LP filter specifications.
The filter mask is shown in the above figure and the corresponding specifications are given below
In [3]:
fp=20e3
wp=2*pi*fp
fs=120e3
ws=2*pi*fs
fck=2e6
Gp=-1
Gs=-40
display(Latex(f'$f_p =$ ' + f'{fp/1e3:.0f}' + ' kHz'))
display(Latex(f'$f_s =$ ' + f'{fs/1e3:.0f}' + ' kHz'))
display(Latex(f'$f_{{ck}} =$ ' + f'{fck/1e6:.0f}' + ' MHz'))
display(Latex(f'$G_p =$ ' + f'{Gp:.0f}' + ' dB'))
display(Latex(f'$G_s =$ ' + f'{Gs:.0f}' + ' dB'))
$f_p =$ 20 kHz
$f_s =$ 120 kHz
$f_{ck} =$ 2 MHz
$G_p =$ -1 dB
$G_s =$ -40 dB
where $f_{ck}$ is the sampling (or clock) frequency.
The fillter mask is shown below.
In [4]:
fmin=1e3
fmax=1e6
params = {'figure.figsize': (7,8),
'axes.labelsize': 18}
plt.rcParams.update(params)
fig, axs = plt.subplots(2, sharex=True)
axs[0].set(ylabel='$|T(\\Omega)|$ [dB]',ylim=(-50,10))
axs[0].add_patch(patches.Rectangle((fs, -40), 980000, 50, fill=True, facecolor='0.9', edgecolor='0.7'))
axs[0].add_patch(patches.Rectangle((fmin, 0), 999000, 10, fill=True, color='0.9'))
axs[0].add_patch(patches.Rectangle((fmin, -50), 19000, 49, fill=True, facecolor='0.9', edgecolor='0.7'))
axs[1].set(xscale='log', xlabel='Frequency [Hz] (log)', xlim=(fmin,fmax))
axs[1].set(ylabel='$|T(f)|$ [dB]', ylim=(-4,1))
axs[1].add_patch(patches.Rectangle((fs, -4), 980000, 5, fill=True, facecolor='0.9', edgecolor='0.7'))
axs[1].add_patch(patches.Rectangle((fmin, 0), 999000, 1, fill=True, color='0.9'))

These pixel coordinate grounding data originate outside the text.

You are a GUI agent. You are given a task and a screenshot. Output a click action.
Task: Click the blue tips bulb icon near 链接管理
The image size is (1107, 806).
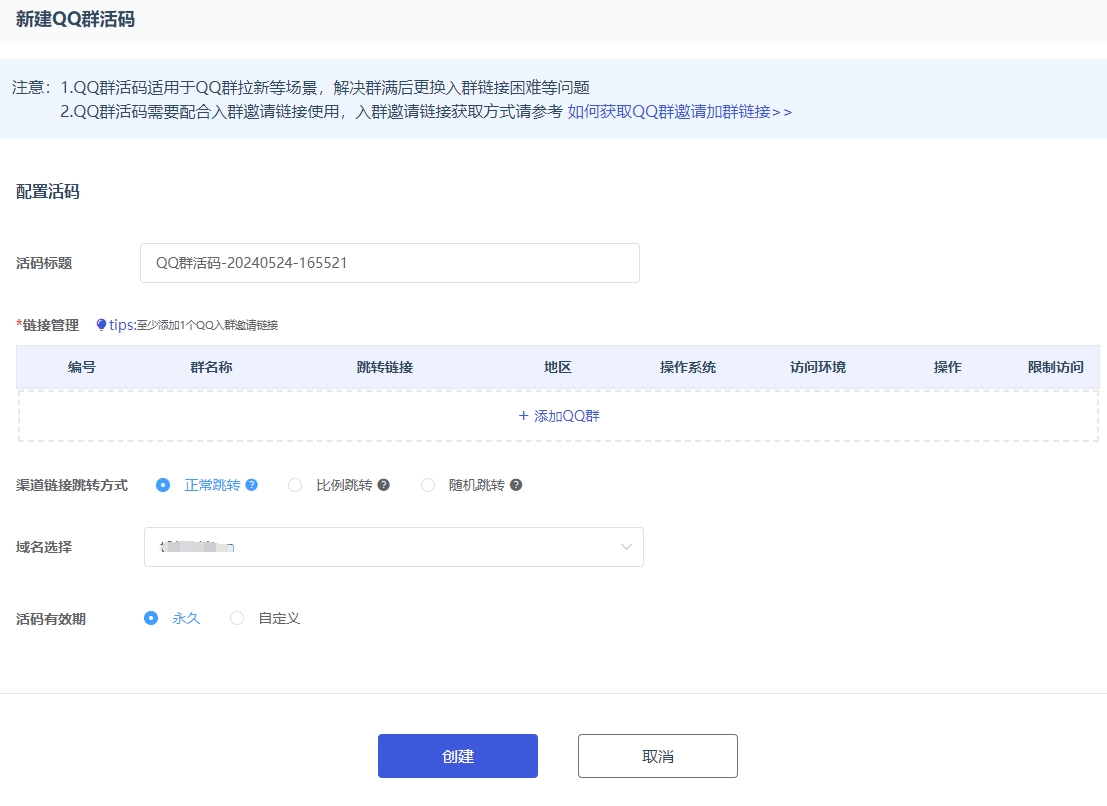point(101,325)
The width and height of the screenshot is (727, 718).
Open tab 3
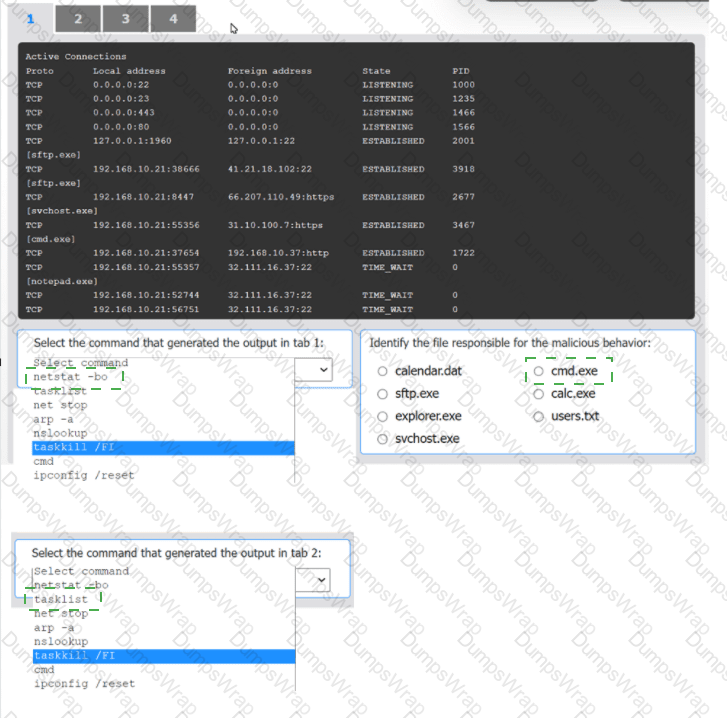click(x=125, y=18)
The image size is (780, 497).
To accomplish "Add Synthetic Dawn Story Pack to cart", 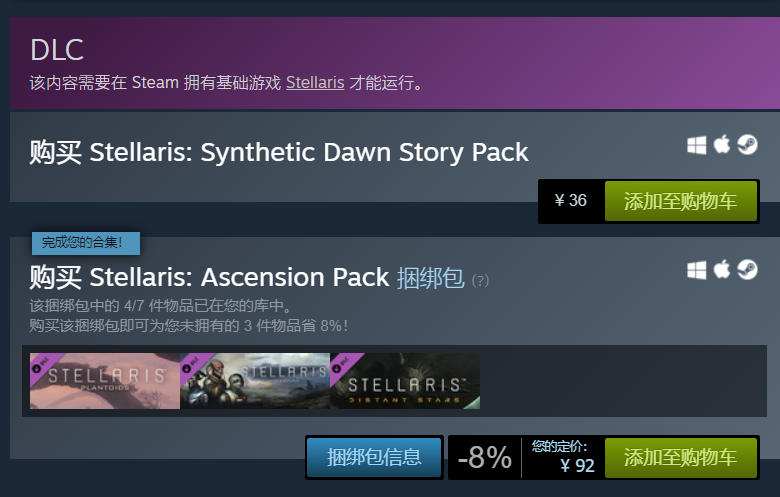I will [x=681, y=201].
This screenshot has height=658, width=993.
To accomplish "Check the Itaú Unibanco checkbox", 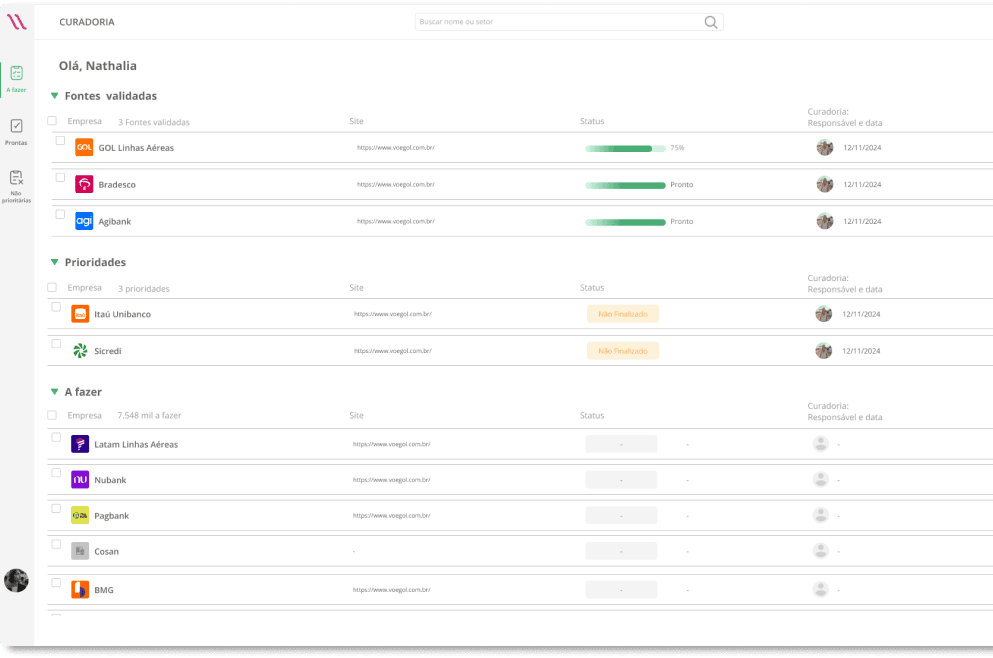I will pyautogui.click(x=57, y=307).
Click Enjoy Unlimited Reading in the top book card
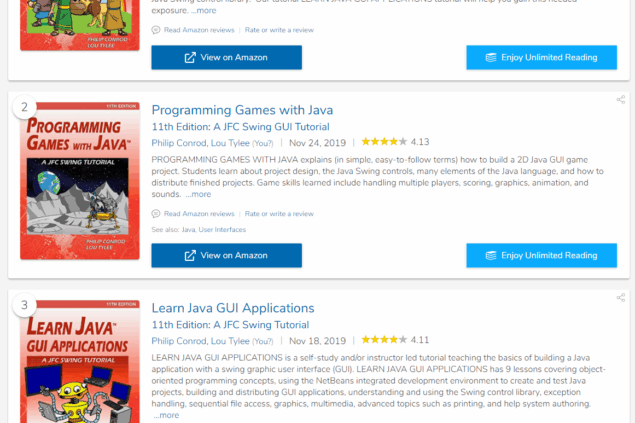This screenshot has width=635, height=423. [541, 57]
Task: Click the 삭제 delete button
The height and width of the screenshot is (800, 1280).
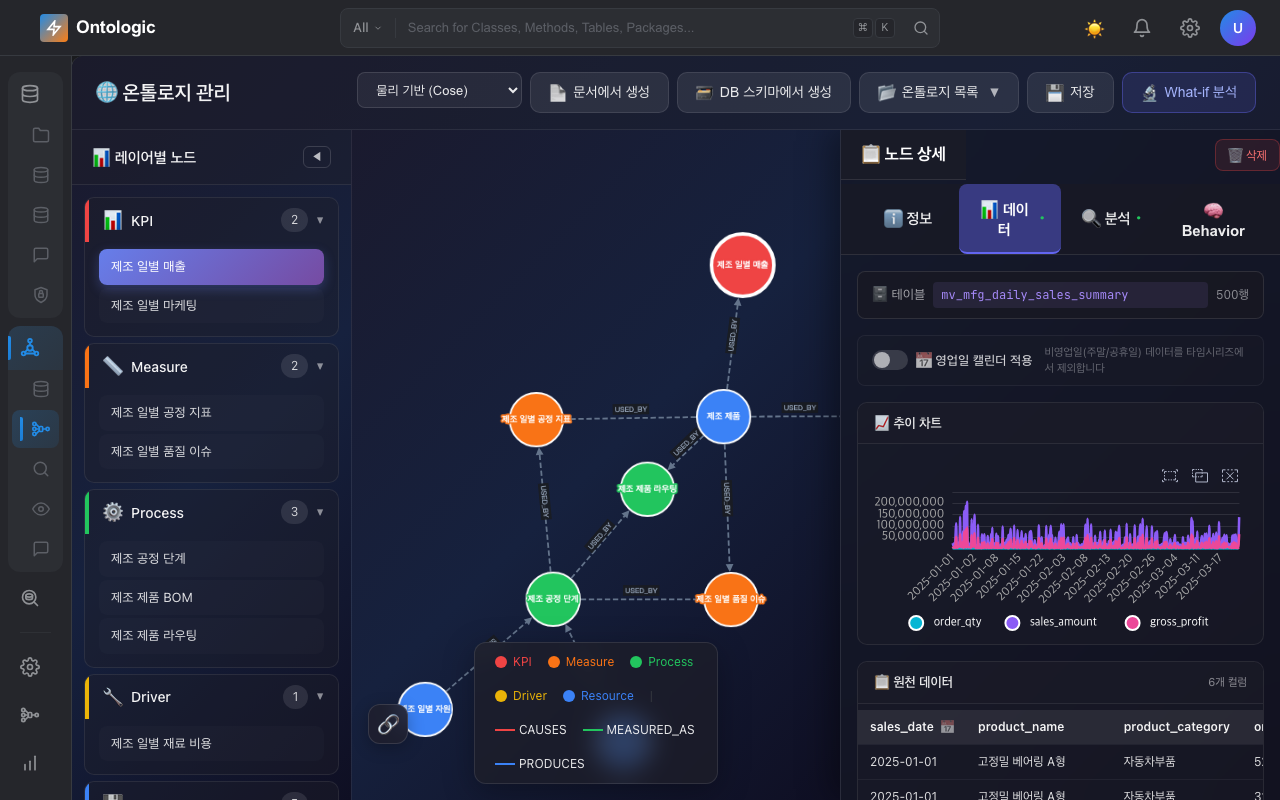Action: [x=1247, y=155]
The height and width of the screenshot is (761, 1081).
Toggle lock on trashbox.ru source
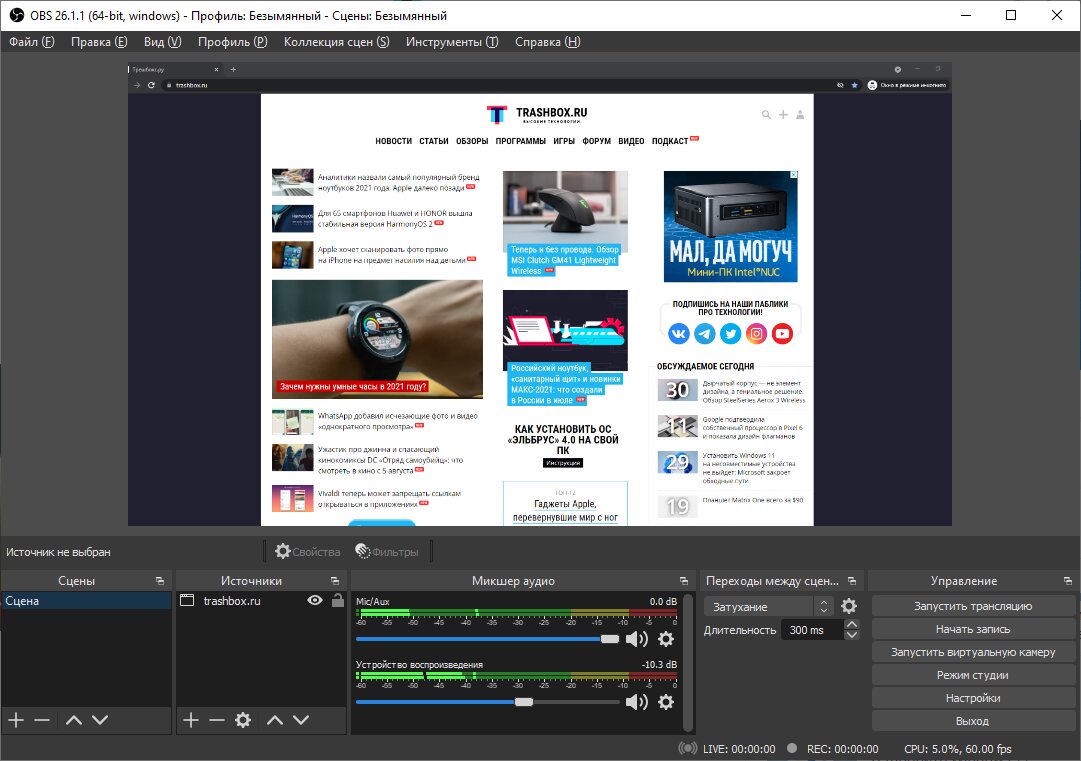338,600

axs[1].add_patch(patches.Rectangle((fmin, -4), 19000, 3, fill=True, facecolor='0.9', edgecolor='0.7'))
plt.subplots_adjust(hspace=0.1)
#saveFigures(savePath, 'Input_referred_noise')
plt.show()
We now will find the minimum filter order $N$ for matching the above mask with a Chebyshev approximation.
In [5]:
Ap=-Gp
As=-Gs
Omegas=fs/fp
epsilon=sqrt(pow(10,Ap/10)-1)
Nest=Nestimate(Omegas,Ap,As)
N=np.ceil(Nest)
Omega0=pow(1/epsilon,1/N)
display(Latex(f'$\\Omega_s =$ ' + f'{Omegas:.0f}'))
display(Latex(f'$A_p =$ ' + f'{Ap:.0f}' + ' dB'))
display(Latex(f'$A_s =$ ' + f'{As:.0f}' + ' dB'))
display(Latex(f'$\\epsilon =$ ' + f'{epsilon:.9f}'))
display(Latex(f'$N =$ ' + f'{Nest:.9f} (estimation)'))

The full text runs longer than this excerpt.